• WHAT THIS TASK INVOLVES:
Return all lines from the entries below in which the word "computer" is present.

• RECORDS PROVIDED:
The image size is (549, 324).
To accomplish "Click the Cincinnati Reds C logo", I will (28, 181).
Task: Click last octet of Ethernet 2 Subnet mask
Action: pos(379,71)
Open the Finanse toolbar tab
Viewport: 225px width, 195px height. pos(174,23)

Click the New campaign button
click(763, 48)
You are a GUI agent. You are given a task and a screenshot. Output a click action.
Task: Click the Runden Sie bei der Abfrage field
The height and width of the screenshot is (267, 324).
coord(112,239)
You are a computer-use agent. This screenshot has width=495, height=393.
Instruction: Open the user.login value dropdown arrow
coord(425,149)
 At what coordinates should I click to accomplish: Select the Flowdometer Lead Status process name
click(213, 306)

==

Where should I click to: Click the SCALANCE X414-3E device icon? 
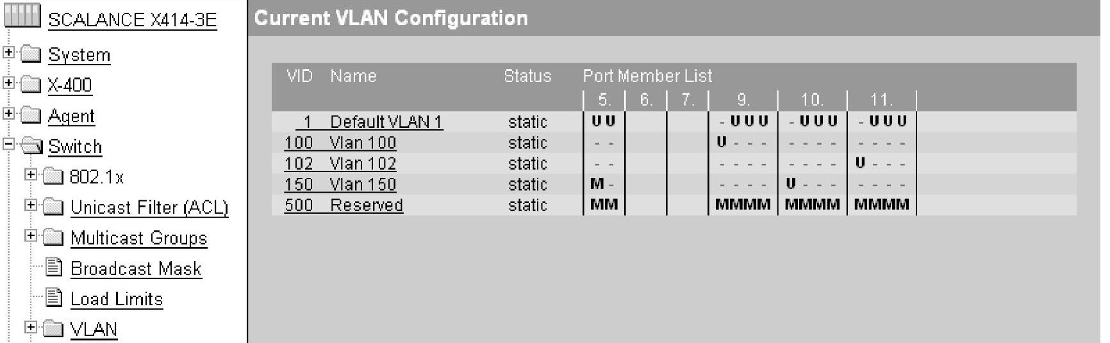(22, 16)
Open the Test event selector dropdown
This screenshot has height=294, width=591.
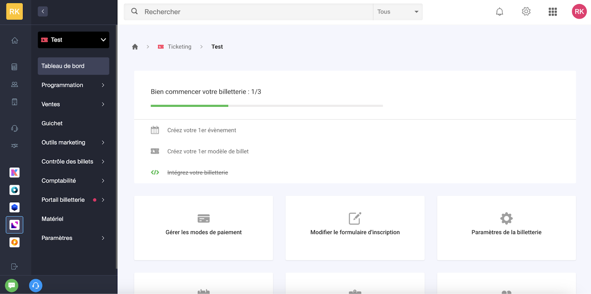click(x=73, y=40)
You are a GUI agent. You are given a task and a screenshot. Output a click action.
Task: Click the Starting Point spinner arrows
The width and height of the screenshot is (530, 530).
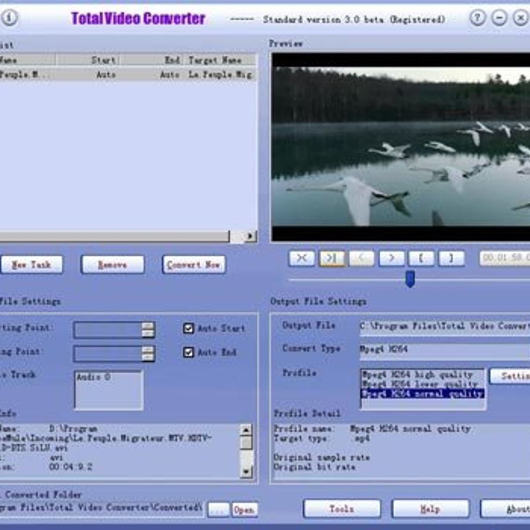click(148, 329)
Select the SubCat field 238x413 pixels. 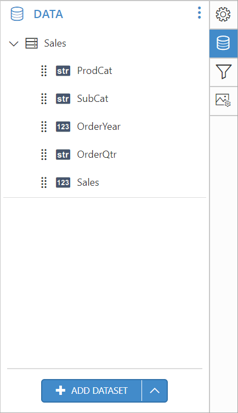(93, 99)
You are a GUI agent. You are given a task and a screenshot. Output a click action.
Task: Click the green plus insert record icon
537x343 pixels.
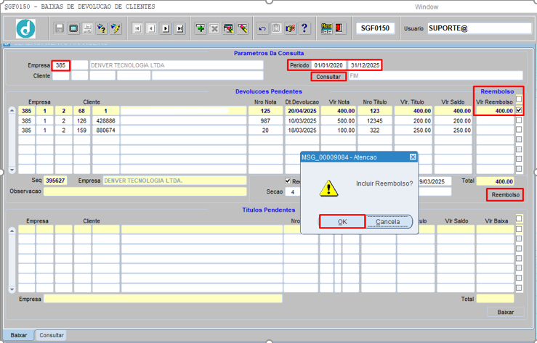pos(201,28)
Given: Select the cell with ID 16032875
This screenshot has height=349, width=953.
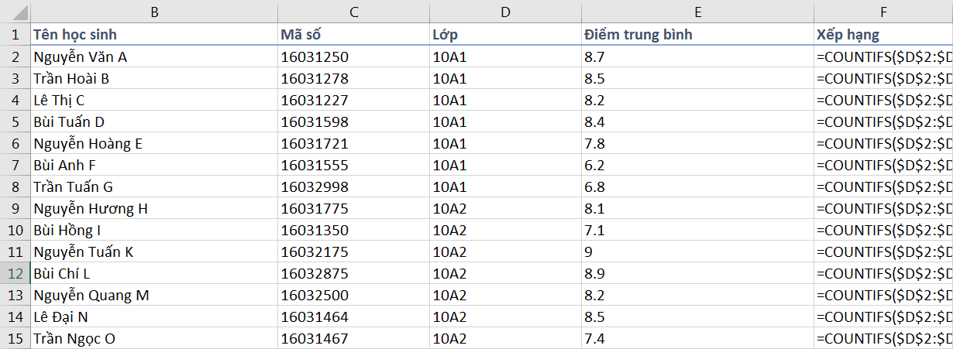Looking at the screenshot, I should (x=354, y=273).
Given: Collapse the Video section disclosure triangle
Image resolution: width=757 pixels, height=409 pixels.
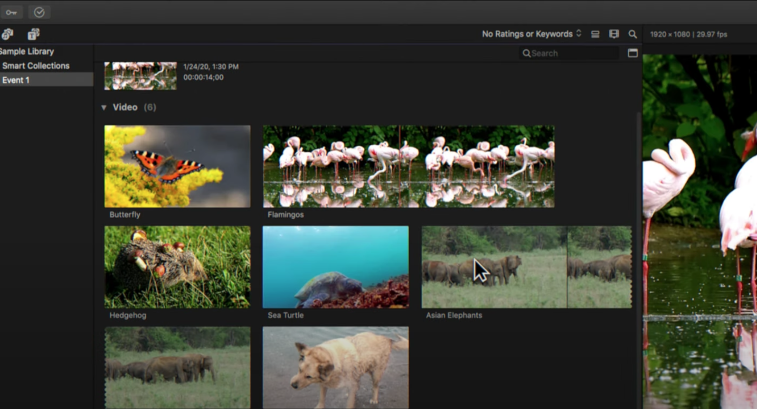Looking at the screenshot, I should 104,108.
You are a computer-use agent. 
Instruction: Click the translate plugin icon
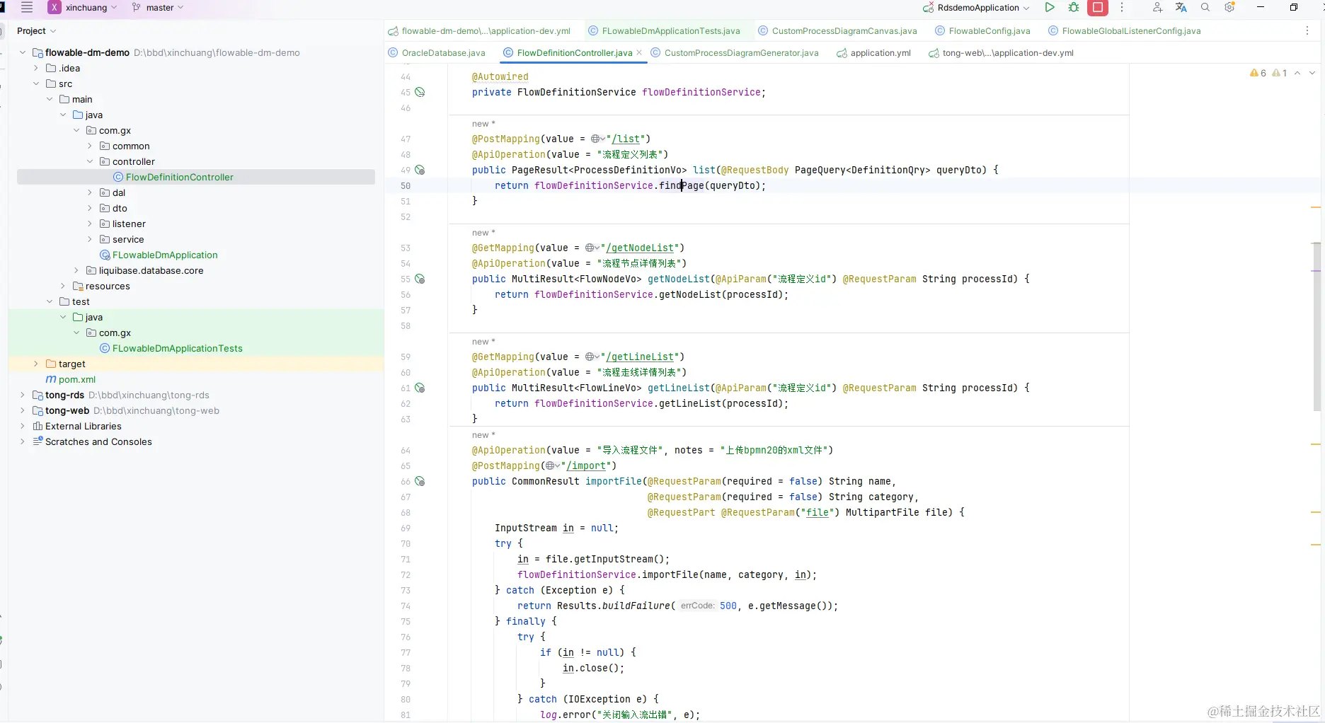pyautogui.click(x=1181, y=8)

• OUTPUT FOR THIS TASK:
You are a computer-use agent. This screenshot has width=495, height=393.
You are a computer-use agent. 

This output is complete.